Lord Thomas shrugged. “It is home, I suppose,” he said. “When I was in India, England was home. And when I returned to England, then Willoughby was home—even if I am not welcome here. Sometimes it is not a good thing to be just a half-brother.”
“You know that has nothing to do with anything,” his grace said harshly. “We were scarcely aware of the half-relationship when we were growing up, Thomas. We were simply brothers.”
“But at that time one of us was not duke and afraid the other might waste some of his vast substance,” the other said.
“And you know that that was never my concern either,” the duke said. “I tried to persuade you to stay. I wanted you to stay. I wanted to share Willoughby with you. You belonged here. You were my brother. But when you insisted on leaving, then I told you you must not return. I meant ever.”
“Ever is a long time,” Lord Thomas said, strolling to the fireplace and examining the mosaic lion on the overmantel. “It’s strange how I could not even picture this room clearly in my mind when I was in India. But it all comes back now. Nothing ever changes at Willoughby, does it?”

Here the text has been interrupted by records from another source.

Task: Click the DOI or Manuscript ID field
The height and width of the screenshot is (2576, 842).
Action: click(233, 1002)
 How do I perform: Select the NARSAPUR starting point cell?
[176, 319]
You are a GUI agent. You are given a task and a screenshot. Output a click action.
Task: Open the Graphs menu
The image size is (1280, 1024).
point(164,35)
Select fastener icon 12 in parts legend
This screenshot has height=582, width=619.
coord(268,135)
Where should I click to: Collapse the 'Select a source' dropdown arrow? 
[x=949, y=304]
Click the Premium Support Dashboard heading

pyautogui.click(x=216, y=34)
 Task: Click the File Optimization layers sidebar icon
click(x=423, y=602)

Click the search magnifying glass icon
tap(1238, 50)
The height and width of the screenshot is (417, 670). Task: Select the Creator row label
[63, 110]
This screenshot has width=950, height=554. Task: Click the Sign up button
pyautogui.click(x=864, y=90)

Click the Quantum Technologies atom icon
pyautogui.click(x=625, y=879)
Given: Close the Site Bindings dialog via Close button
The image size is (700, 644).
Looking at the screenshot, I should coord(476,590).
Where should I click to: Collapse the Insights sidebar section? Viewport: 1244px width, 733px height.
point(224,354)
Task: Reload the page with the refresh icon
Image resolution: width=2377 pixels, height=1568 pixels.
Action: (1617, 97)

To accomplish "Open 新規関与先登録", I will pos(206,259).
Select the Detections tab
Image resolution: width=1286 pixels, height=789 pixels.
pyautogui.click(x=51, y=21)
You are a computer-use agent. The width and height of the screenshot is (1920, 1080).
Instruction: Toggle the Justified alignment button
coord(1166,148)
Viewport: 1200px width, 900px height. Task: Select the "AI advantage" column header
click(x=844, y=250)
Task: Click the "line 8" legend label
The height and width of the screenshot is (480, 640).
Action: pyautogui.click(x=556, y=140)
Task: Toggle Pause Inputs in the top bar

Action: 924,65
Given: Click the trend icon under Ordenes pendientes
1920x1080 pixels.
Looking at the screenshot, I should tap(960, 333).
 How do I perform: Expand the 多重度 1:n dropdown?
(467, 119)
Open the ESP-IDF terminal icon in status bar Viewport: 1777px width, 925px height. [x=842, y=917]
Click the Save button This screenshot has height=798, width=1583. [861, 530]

“You couldn’t leave her in peace, could you?” the duke said.
“In peace?” Lord Thomas turned around with a laugh. “You mean she has been in peace married to you for the past five and a half years? She does not appear to me like a woman living in wedded bliss, Adam. Haven’t you seen that? Are you still besotted with her?”
“She had accepted the fact that you were gone,” the duke said, “that you would never return.”
“Well.” His brother sank into a leather chair and draped a leg over one of its arms. “She does not seem unduly unhappy at my return, either, Adam. She is not as niggardly in her welcome as you are.”
“And what is she to do when you leave again?” his brother asked.
“Have I said anything about leaving?” Lord Thomas spread his hands. “Perhaps I will stay this time. Perhaps she will not have to do anything.”
“It is too late for you to stay,” the duke said curtly. “She is married to me.”
“Yes.” Lord Thomas laughed. “She is, isn’t she? Poor Adam. Perhaps I will take her from you.”
“No,” the duke said. “Never that. I doubt that would serve your purpose at all, Thomas. You will merely take her heart again. You will convince her again that you love her, that for you the sun rises and sets on her. And then, when you tire of the game, you will leave her. She will not guard her heart against such an ending because she will believe in you as she did before and as she has done ever since you left.”
“I gather you must have played the gallant and taken all the blame.” Lord Thomas was laughing again. “She did not rain blows at my head as I half-expected her to do. You are a fool, Adam.”
“I happened to love her most dearly,” his brother said quietly.
“I would have given my life to save her from pain. I knew she could no longer love me—if she ever had—and so I allowed her to think me the villain. But perhaps she already thought that. I came back alive, after all, and spoiled everything.”